Luminance 2012 - PhotoShelter’s conference on September 12-13 in NYC – is hosting over 2 dozen speakers in TED-style talks.
This week we introduce Amy Dresser, who for the past ten years has been amassing an array of commercial and editorial work as a photo retoucher and illustrator. Amy’s retouching skills are coveted by her peers and admirers, and fortunately for us she doesn’t find the need to hide her techniques.
Amy’s talk topic is, cheekily, “”No, I’m not mentally retouching your face while I speak to you.” But first, a few questions with Amy:
Where do you find inspiration?
The nature of my profession is parasitic. The photo I am retouching is essentially the base for my inspiration. Ideally I’d like to be collaborating with a photographer’s vision and not trying to hi-jack it. That aside, I do have my personal tastes.
When people interact with your brand or your product, what do you hope they take away from it?
There was a time that good retouching was supposed to go completely unnoticed. That time has died. Since everyone is aware of Photoshop, we are allowed to really abuse the boundaries previously set. Instead of photographers using a retoucher for insurance, they are now using retouchers as steroids.
I have a pretty simple goals. I like my client being happy at the same time that I am proud. I have had a few clients who compare opening up an image that I have sent to them to opening a present on Christmas. So I guess I like working with people who like surprises instead of dreading them.

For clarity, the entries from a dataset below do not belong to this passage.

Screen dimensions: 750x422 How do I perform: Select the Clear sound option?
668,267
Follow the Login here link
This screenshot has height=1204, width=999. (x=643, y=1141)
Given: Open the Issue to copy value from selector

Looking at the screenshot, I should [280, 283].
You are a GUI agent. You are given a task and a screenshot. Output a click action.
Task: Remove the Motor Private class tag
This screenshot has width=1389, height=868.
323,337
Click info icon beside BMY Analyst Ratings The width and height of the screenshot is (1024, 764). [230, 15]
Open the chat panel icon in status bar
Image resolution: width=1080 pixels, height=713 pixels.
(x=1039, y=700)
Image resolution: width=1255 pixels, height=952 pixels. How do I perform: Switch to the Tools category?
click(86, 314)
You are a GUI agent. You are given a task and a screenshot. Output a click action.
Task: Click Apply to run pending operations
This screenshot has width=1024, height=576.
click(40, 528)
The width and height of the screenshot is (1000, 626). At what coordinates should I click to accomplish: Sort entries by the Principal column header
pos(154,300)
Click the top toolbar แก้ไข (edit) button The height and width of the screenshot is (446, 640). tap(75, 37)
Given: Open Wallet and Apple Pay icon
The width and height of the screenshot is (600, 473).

Where do you see your business in 5-10 years?
I have no control over this crazy boat.
In a world where new businesses are starting up every day, what’s helped your business stand out?
I was very lucky to have started working in-house for a prominent photographer. When I switched to freelancing, I had a very solid portfolio to show for myself. Because I was shy about self-promotion. I did this passive venue of self-promotion “back in the day” and made a website featuring before and afters. Very quickly my website started to get a lot of traffic.
My website and the quality of my work has done all the work for me. I did a lot of never saying “no,” too. Even when I really didn’t think it was possible to do something, I’d try to prove myself wrong. That has created a regular flow of “can we fix this in post?” type of work.
What’s your favorite part about your job?
I’ve always been the type to like to hole up and work fastidiously on my own. I was always a big fan of the work getting the attention instead of myself. And being a retoucher is like being the person behind the person behind the camera. I also have a strong nature to edit and improve things, and less of an urge to build things from scratch. Like remodeling a home vs. designing one.